Killarney (July 12-14)

We were happy to pull out of Killbear and be on our way.  Not knowing what to expect in Killarney, it turned out to be one of our favorite stops.  Our travels through Georgian Bay brought us to the Killarney Channel where the water became a beautiful clear aqua.  We passed a number of lighthouses along the way and one marked the entrance to the channel.  The small community of Killarney sits along the mainland side of the mile long, hundred yard wide channel that separates George Island from mainland Ontario.



Along the Killarney Channel we were impressed with the history.  Until 1962, Killarney was only accessible by water, therefore the local businesses had docks rather than parking lots.  Before Killarney became the township it is today (population of less than 500), if you wanted groceries, you pulled up to “Pitfield’s General Store”  dock.  Pitfield’s is the only grocery store in town.  The local LCBO (Liquor Control Board Ontario) was next.  We watched a seaplane pull in for a bottle of wine and beer.



“World Famous” Herbert’s Fisheries is located along the water in the center of town.  All of their fish is caught in Lake Huron by its fishing boat “Playfiar II”  that docks here as well.  They only have fish on the menu – you can order a 2-piece dinner with fries and slaw, or you can order a 6-piece dinner to share.


A short distance later was our destination, The Sportsman’s Inn, with docks on both sides of the channel.  We docked on the island side and had a perfect view of all the comings and goings in the channel.  Sportsman’s Inn has a drive-inn movie theater, which is actually a boat-in movie theater.  During the summer months they project movies on a large white billboard across the channel from the Inn.  Inn patrons and boaters tune in their radios for sound and watch the movie on the large screen.

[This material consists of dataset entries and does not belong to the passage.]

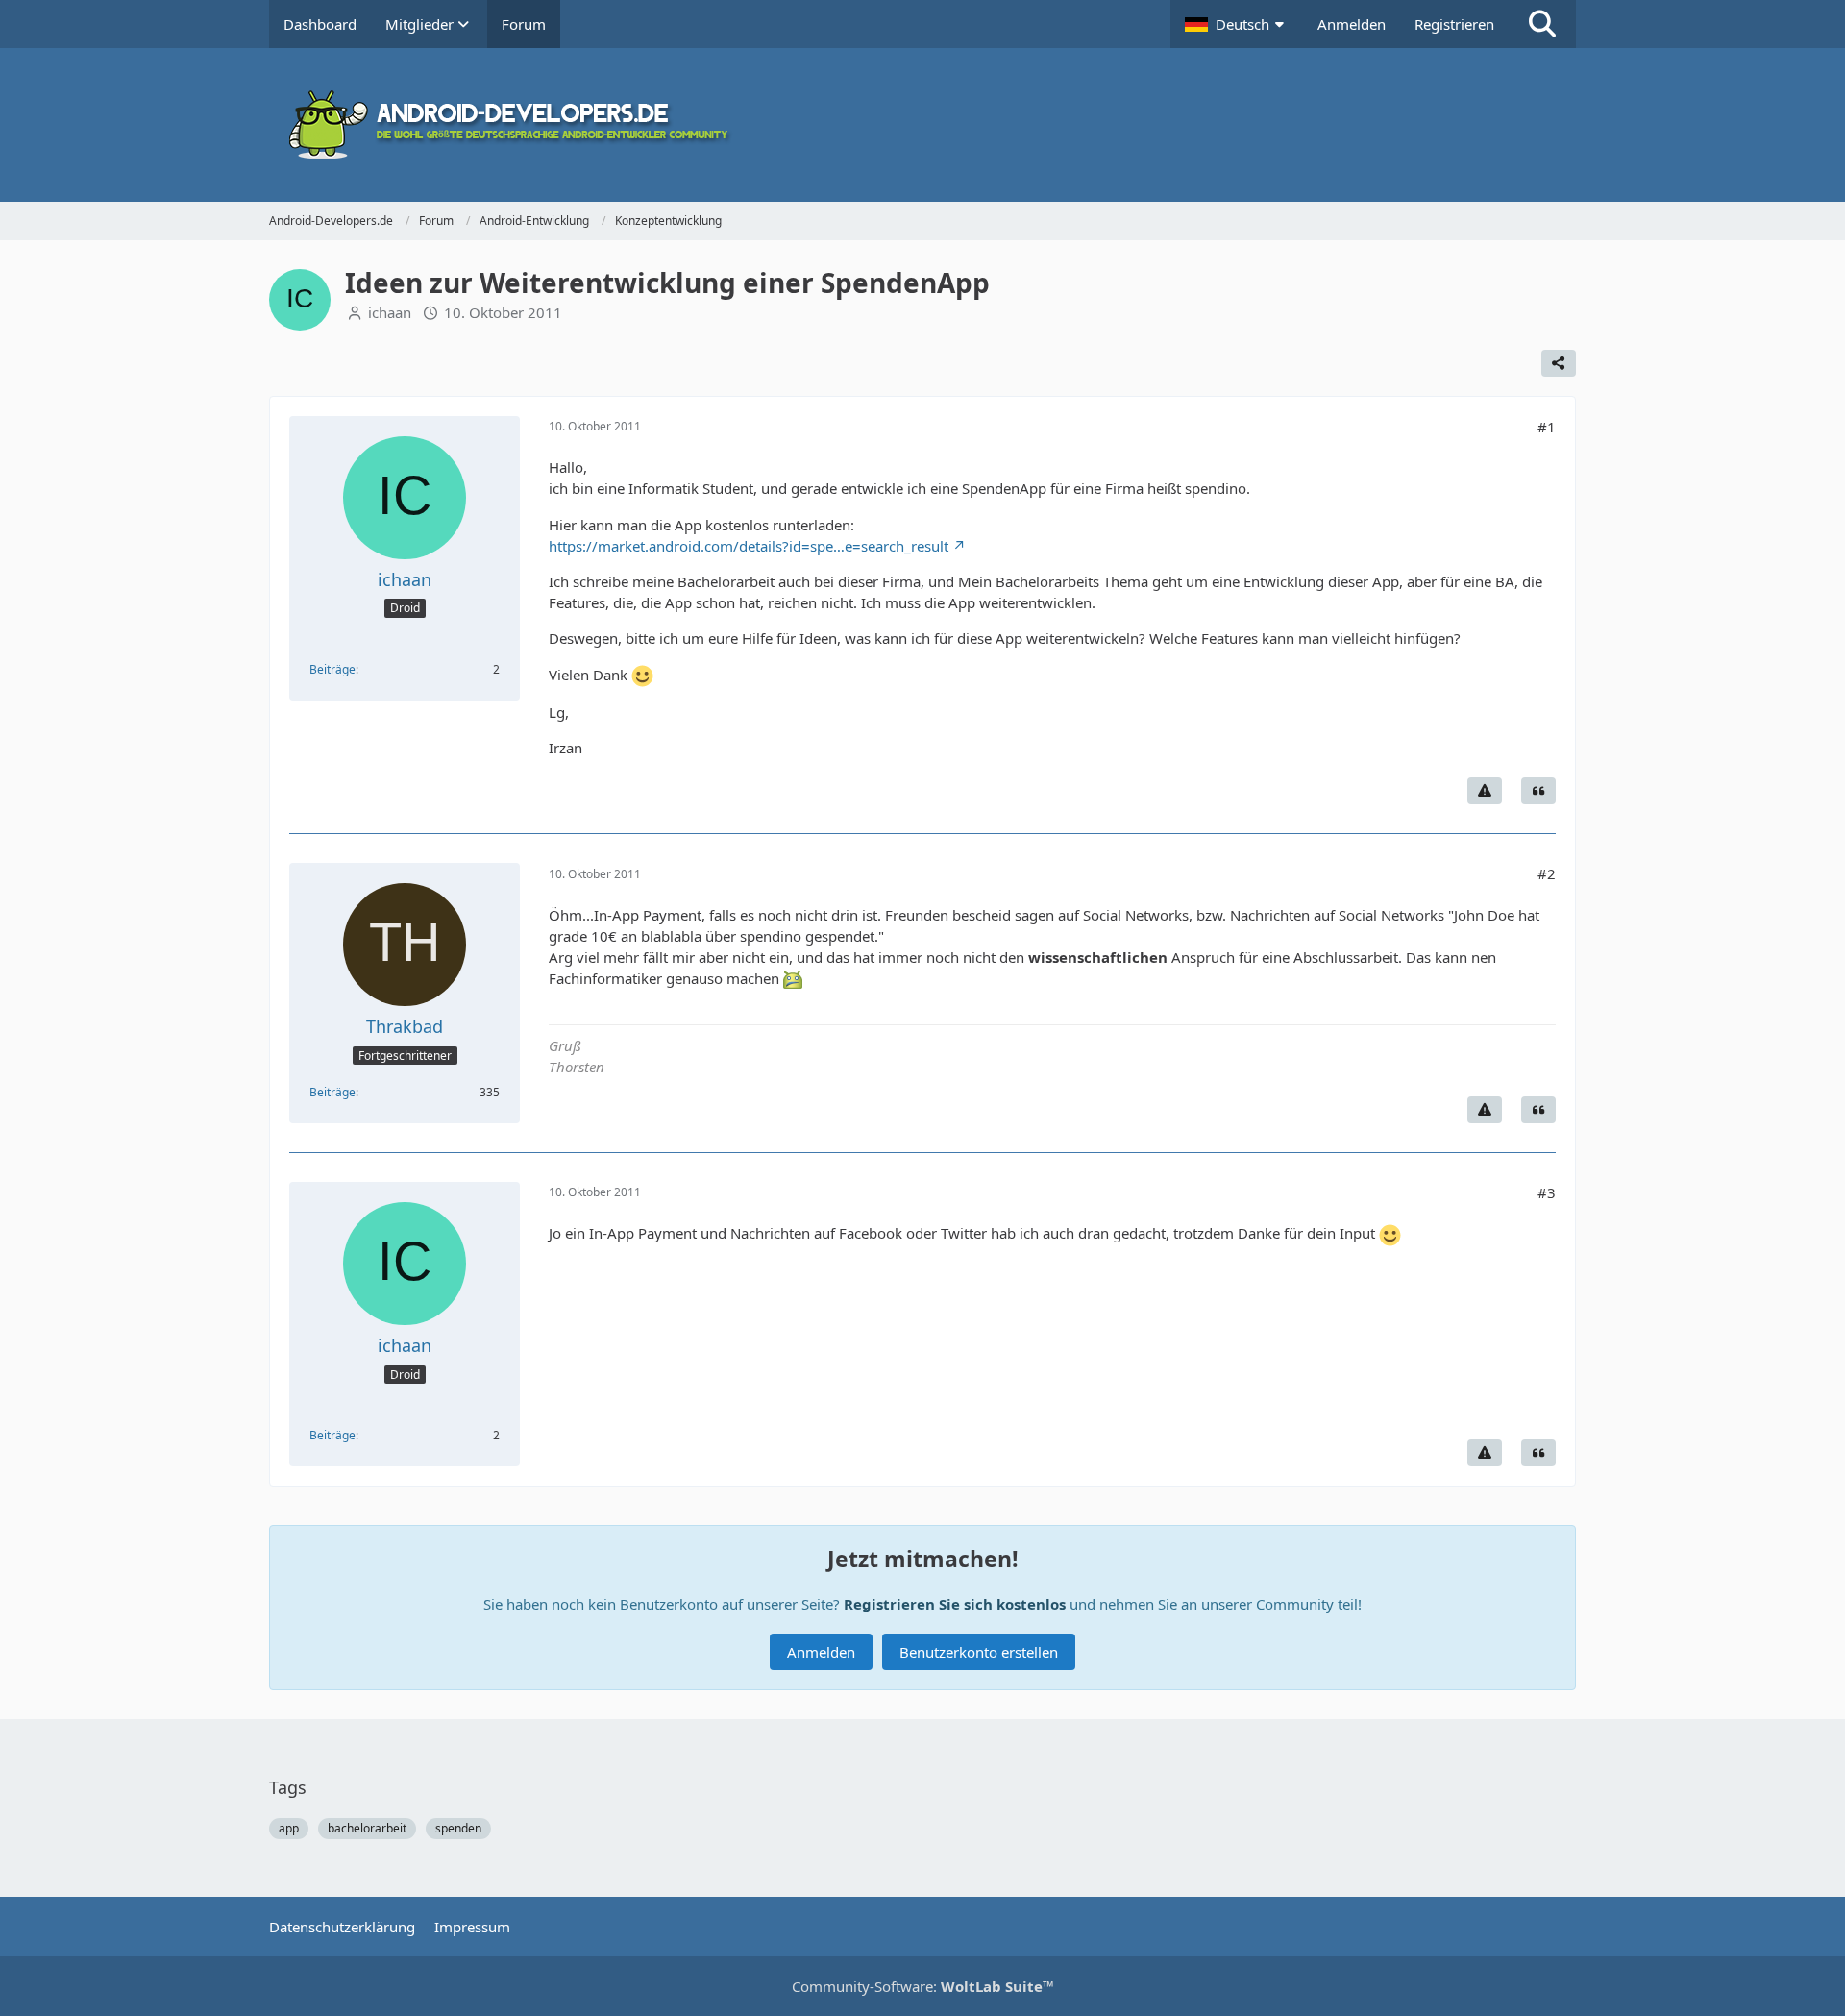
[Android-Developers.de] (922, 125)
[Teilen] (1558, 363)
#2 (1547, 873)
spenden (458, 1828)
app (289, 1828)
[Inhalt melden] (1484, 790)
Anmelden (1351, 24)
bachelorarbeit (367, 1828)
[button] (1236, 24)
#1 (1547, 426)
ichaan (389, 312)
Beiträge (332, 669)
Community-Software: (923, 1986)
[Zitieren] (1538, 790)
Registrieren (1454, 24)
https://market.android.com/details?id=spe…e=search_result (748, 545)
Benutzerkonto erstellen (978, 1651)
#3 (1547, 1192)
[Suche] (1542, 24)
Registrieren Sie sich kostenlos (955, 1603)
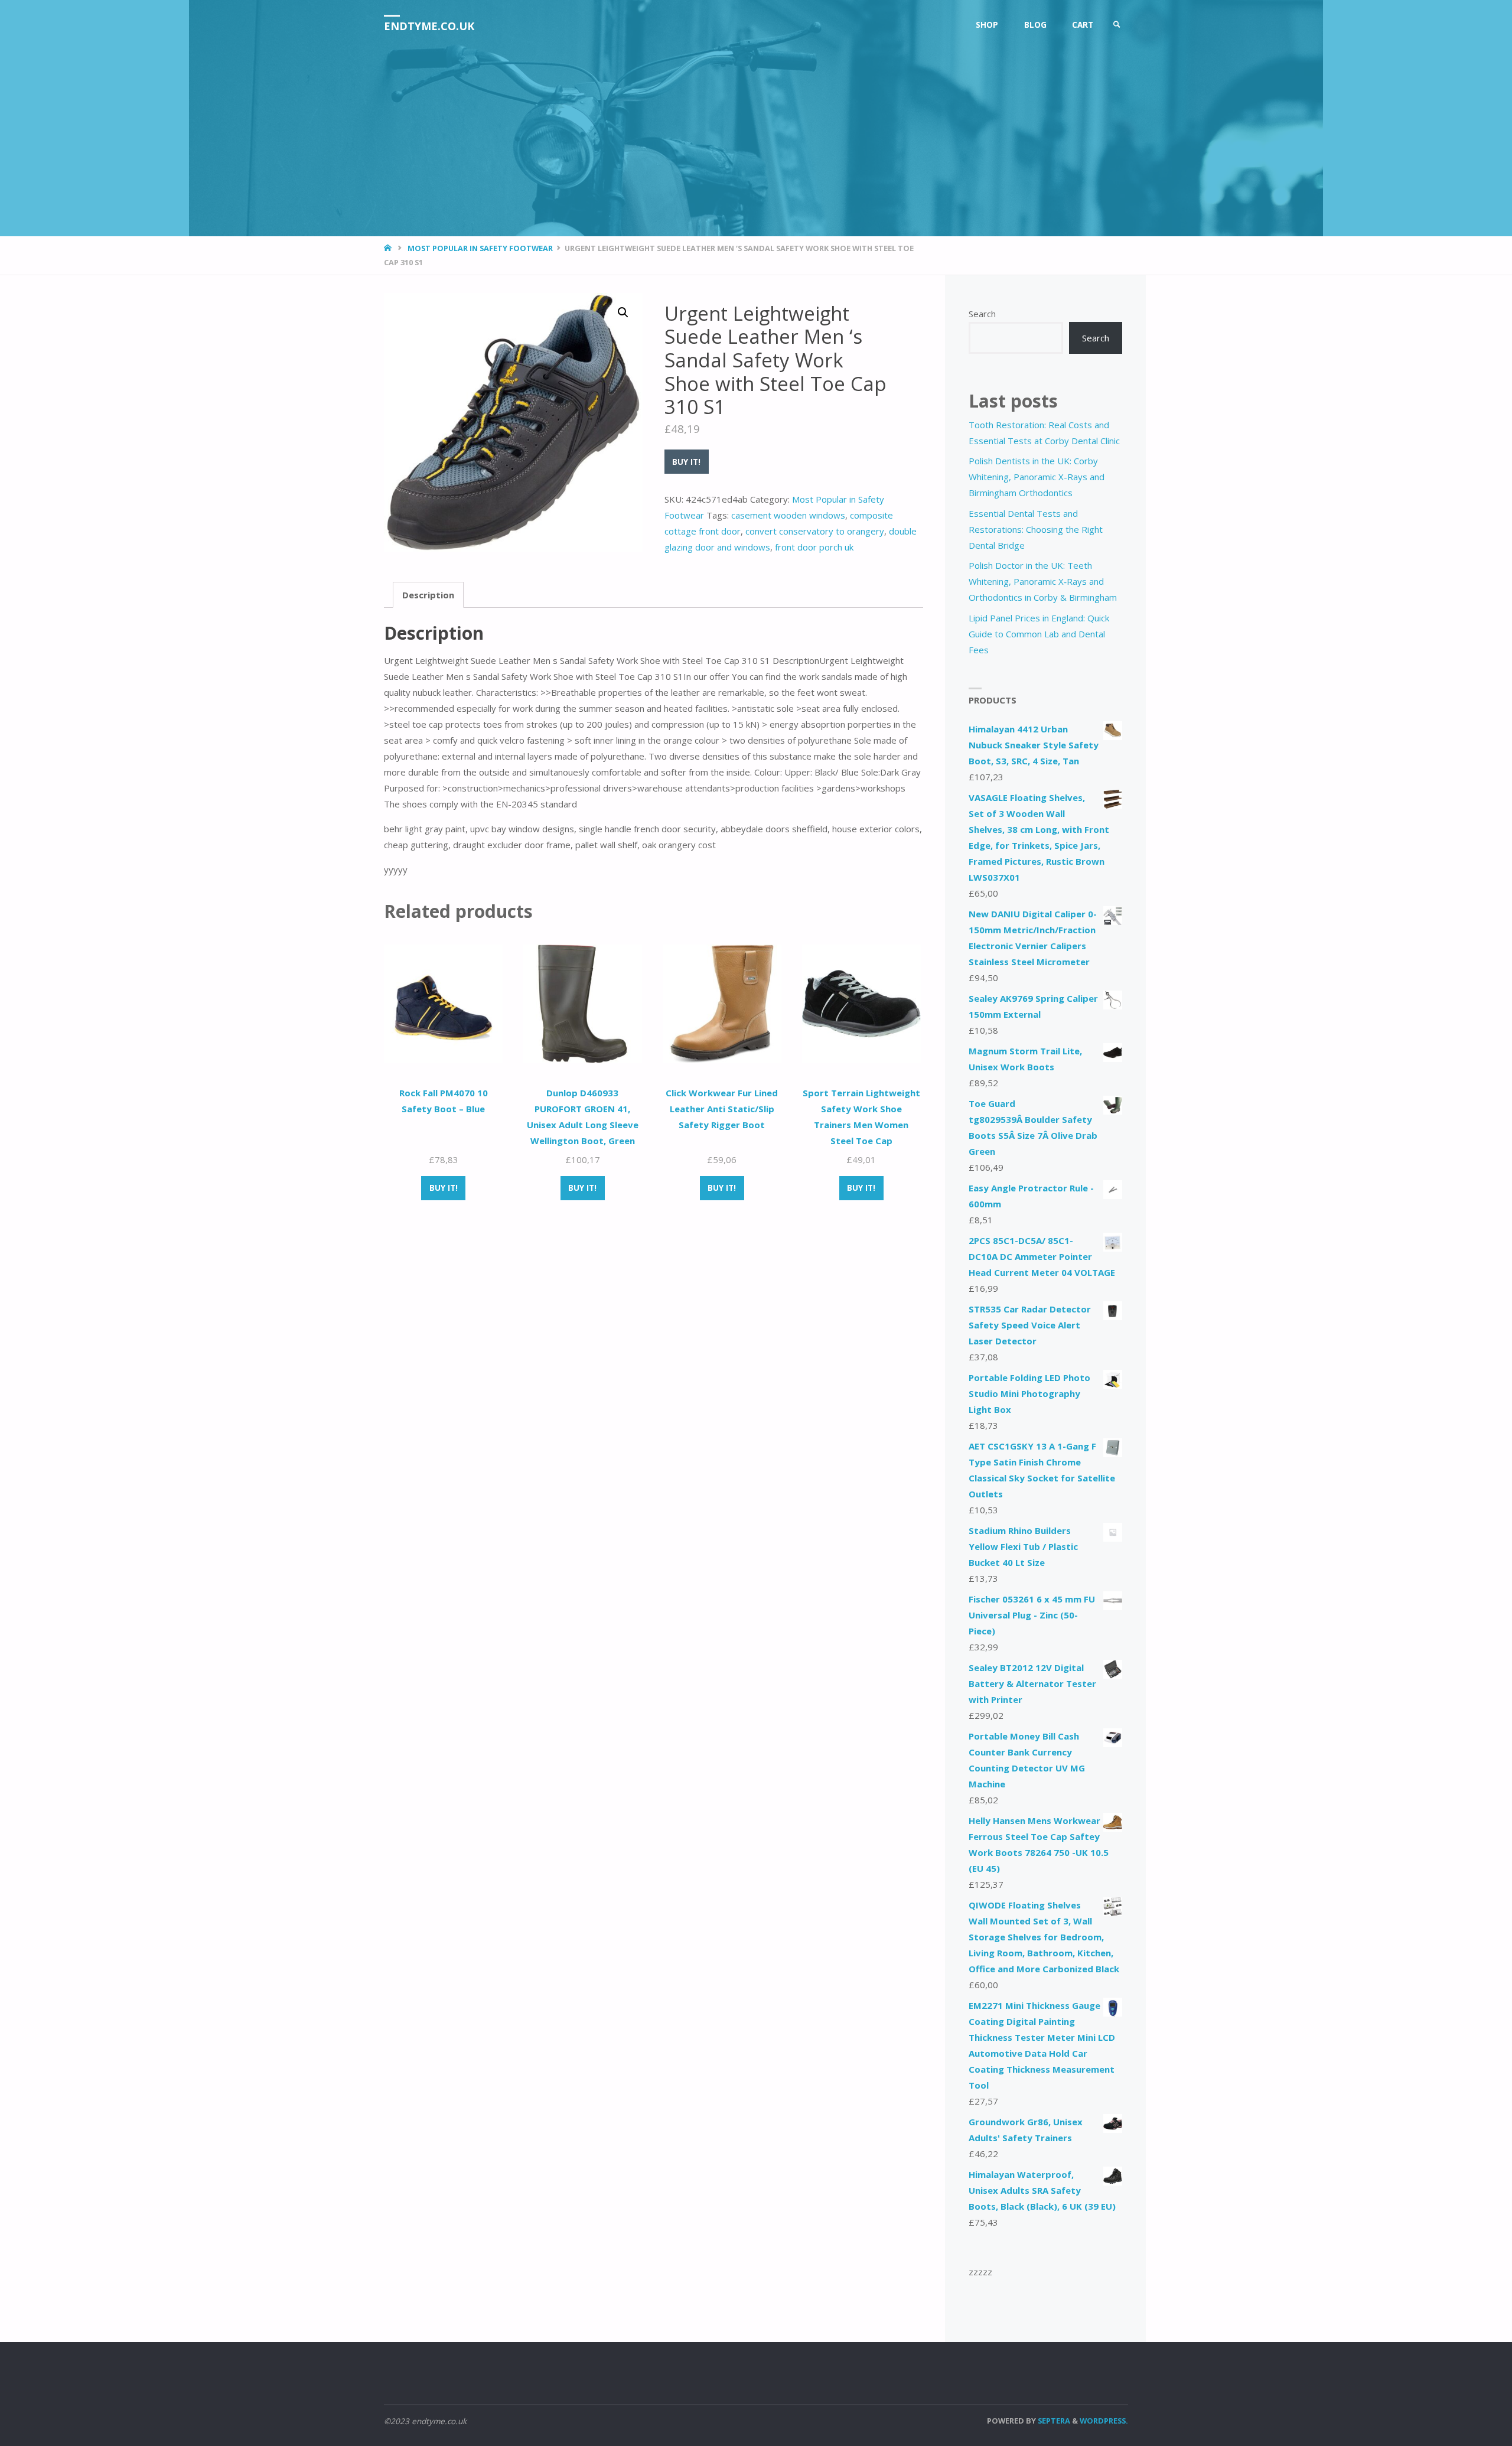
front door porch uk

This was our view East and West.  Out to the east, where we entered, is Georgian Bay.  Out the West, our exit, would be the beginnings of the Killarney Range mountains.


The channel was busy with floatplanes, a small sailboat parade (I think they were all homemade), more floatplanes, kayaks, paddleboats, canoes, peddle “bikes”, dozens of dinghies, and every kind of boat imaginable.







Karen playing in her dinghy……

This is Nick, our favorite employee at the Sportsman’s Inn.  Nick, along with helping boaters dock, fuel, etc., would shuttle us back and forth across the channel in “Tinker Bell”, the Inn’s pontoon shuttle.


Since each dock was outfitted with two bright red Adirondack chairs, it was the perfect spot for us to watch the traffic on the channel.



The waters were so clear we thought we saw a sunken treasure here……still not sure……


The variety of boats continued to entertain us……..



…and same for the houses that dotted the shoreline…..


Ominous clouds rolled in the next day but we didn’t let that stop us.  We packed our umbrella and walked to town.  It was a short walk and we got to see the same businesses from the street side.  We decided to walk to the general store to pick up a few things, but along the way ran upon a farmer’s market where we picked up some fruits and vegetables.



This was “The Hermitage”, not exactly the same as the one in Nashville, but caught our attention all the same…..


Everyone recommended the souvenir store to pick up a few local gifts for the grandkids so we walked down Waterfront Street, took a right on Charles, passed the OPP (police station), only to find a little one-room house with nothing more than a few sundries and nick-nacks.  We left empty handed and chalked the walk up to “exercise”.  And we got to visit the small stone Irish Catholic church.


On our last day we took a walk to the Killarney Mountain Lodge.  It was a very nice resort and it also had it’s own marina.


In their bar we ordered our first order of “Poutine”.  Poutine is very popular in Canada and, like butter tarts, we had to try it while there.  Poutine is a bowl of french fries smothered in brown gravy and topped with cheese curd!  Was not our favorite way to eat french fries – but we can say we had it!


Back at the Sportsman’s Inn we had dinner in the pub – a Killarney burger and flatbread pizza.


It’s sad, but a big part of our entertainment each day is the sunrise and the sunset.